This is an unkind beginning to a story, I am borrowing it nonetheless.

“Holy shit”

My ex knew me before we met. He told me he had a feeling he’d fall in love with me, and then we met and he did fall. His words.

When I was in grad school, I had a classmate I liked. I had just broken up with the ex, I decided I wasn’t going to crush on this guy, and it probably wasn’t nice cos we were classmates and what if we ended up in a group project together? It was a semi-professional program and surely it wasn’t nice.
I imagine there’s a huge chunk of population that finds it off-putting when people do everything intentionally. I find it detestable myself, but it’s how I’m wired. Years later all I can think of is, Not nice?

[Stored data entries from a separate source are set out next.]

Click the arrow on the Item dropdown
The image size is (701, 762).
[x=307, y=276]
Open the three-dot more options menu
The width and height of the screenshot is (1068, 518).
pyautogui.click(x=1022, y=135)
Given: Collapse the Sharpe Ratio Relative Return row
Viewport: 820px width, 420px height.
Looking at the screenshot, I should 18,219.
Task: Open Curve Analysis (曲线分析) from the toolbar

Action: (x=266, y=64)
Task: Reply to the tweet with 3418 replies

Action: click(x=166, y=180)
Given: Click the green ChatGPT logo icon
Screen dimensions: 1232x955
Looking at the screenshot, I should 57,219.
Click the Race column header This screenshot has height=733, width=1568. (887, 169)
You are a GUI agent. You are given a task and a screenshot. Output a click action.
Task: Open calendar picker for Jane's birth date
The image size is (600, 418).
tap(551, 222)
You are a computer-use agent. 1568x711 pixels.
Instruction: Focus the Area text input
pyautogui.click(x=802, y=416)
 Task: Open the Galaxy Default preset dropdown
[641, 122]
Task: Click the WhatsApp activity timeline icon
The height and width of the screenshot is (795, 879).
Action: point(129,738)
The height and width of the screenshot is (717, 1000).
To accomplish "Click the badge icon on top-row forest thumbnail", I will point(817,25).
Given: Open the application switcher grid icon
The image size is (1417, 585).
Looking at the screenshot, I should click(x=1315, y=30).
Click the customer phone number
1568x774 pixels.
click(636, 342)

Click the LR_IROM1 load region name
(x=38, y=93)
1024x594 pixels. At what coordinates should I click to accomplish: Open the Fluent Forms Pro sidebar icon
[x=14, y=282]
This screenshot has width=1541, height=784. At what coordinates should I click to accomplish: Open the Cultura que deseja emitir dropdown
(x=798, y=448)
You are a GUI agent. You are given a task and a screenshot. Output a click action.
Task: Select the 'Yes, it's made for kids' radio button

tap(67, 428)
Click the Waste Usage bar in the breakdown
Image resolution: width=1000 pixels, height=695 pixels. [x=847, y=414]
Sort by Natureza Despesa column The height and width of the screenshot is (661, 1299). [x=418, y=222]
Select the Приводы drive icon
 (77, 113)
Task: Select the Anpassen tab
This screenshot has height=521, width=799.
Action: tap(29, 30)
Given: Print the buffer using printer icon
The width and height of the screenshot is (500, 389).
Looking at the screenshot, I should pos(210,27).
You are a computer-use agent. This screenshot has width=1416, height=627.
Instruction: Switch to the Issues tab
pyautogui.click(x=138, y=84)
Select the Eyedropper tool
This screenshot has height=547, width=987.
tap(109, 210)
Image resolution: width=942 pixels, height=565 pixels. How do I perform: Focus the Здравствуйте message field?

ACCORDING TO WHO?

Only until late Spring though, when another classmate asked me out. I was surprised cos I thought, Wait, that’s allowed? Unfortunately we didn’t go back to college after Spring break, and then we had classes and assignments, and those things took over.

Then I met someone last year. I knew them before we met in person, I knew they were committed already, and I was very scared I’d fall for them. So this was just another crush that I was going to gulp down and hopefully turn into nothingness. I remember meeting them for the first time and thinking Holy shit. This was going to be hard.

It doesn’t help that everyone else I meet or have met haven’t come close, or that my best friend says he must be something since I’ve talked about him as much if not more than my ex. I know I’m doing myself a disservice, but after days and weeks and months I think at this point I’m just calling a spade a spade.

I watched Fleabag today. The ending was moving, because I know what it’s like to like someone who’s not available, and to move on with life unimpressed (in Fleabag the dude was married to God).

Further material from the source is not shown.